I had lunch today with a good friend, and he was brimming with excitement about the release of a new game – “No Man’s Sky.” He explained the premise and then went into the details of the game. After lunch, he sent me videos of the game. It has been at least 10 years since I’ve played a game seriously (save dinky iPad games) so I am not compelled to buy it/play it myself, but I was very impressed with the whole thing. Very well done Hello Games, very well done.
The whole conversation, though, spurred thoughts about my general dispassion for the game vs. his overflowing excitement. He is very very excited to see what the game holds because of it’s inherent randomness of all game variables – terrain, plant/animal life, gravity, etc. All I could think was: “yeah, but it is not real.”

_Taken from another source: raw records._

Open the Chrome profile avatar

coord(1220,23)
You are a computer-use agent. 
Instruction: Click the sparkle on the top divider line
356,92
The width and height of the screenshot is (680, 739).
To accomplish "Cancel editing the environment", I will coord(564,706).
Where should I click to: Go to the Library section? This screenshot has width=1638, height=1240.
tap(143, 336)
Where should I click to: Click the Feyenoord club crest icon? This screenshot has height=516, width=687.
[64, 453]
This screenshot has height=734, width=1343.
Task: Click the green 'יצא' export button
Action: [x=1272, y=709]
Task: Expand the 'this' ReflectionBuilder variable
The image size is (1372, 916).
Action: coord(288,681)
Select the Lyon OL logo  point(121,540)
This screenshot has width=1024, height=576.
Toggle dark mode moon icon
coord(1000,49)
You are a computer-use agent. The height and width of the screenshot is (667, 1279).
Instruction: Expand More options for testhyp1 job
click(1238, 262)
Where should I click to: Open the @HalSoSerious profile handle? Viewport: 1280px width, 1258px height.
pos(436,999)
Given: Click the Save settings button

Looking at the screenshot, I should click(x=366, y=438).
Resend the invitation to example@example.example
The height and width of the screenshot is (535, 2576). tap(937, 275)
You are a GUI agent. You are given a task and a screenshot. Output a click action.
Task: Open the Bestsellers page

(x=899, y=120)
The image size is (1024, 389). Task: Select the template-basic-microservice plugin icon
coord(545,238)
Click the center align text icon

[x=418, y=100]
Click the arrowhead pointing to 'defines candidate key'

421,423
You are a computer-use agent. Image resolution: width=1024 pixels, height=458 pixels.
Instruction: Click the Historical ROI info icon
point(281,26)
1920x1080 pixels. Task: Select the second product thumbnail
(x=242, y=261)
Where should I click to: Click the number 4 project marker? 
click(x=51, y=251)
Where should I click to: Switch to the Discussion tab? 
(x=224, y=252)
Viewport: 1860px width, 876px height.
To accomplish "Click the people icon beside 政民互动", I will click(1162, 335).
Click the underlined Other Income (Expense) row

On a different day, the same friend sent me an article where the author shares his views on technology in general, and effects it has on our day-to-day lives and spiritual lives. My thoughts on this article manifest themselves in my excitement (or lack thereof) for this game.
Movies, games, internet forums, writings and musings (blogs) all have the potential to remove one’s self from reality. The author’s quote of Pope Francis’ regarding our total human person being a culmination of all of our acts can be used to highlight this. “We are the sum of our experiences,” and if our experiences include regular dives into fantasy worlds through movies/shows, games, etc, then our lives become ruled more by fantasy, not reality.
People choose their level of immersion. Just as the author chooses to manually French-press his coffee, we are able to choose how much we are immersed technology. Notice that I say “immersed,” not “embraced.” Embracing technology is ok. It is all an exercise in self-control. My friend tends to immerse himself more, and I try not to become too immersed – he would rather play video games, I would rather go to a shooting match 🙂
What am I getting at? We need to be deliberate in how we employ technology to enhance our lives. Technology for automation is good in my opinion, and has the potential to make the quality of our lives higher and more safe. Technology that takes us away from reality, however, can be dangerous if used to excess.
The good news is that we have God-given free will – and we can choose NOT to be hypnotized by fantasy. We can define the extent to which we rely on technology, and what that means in our lives.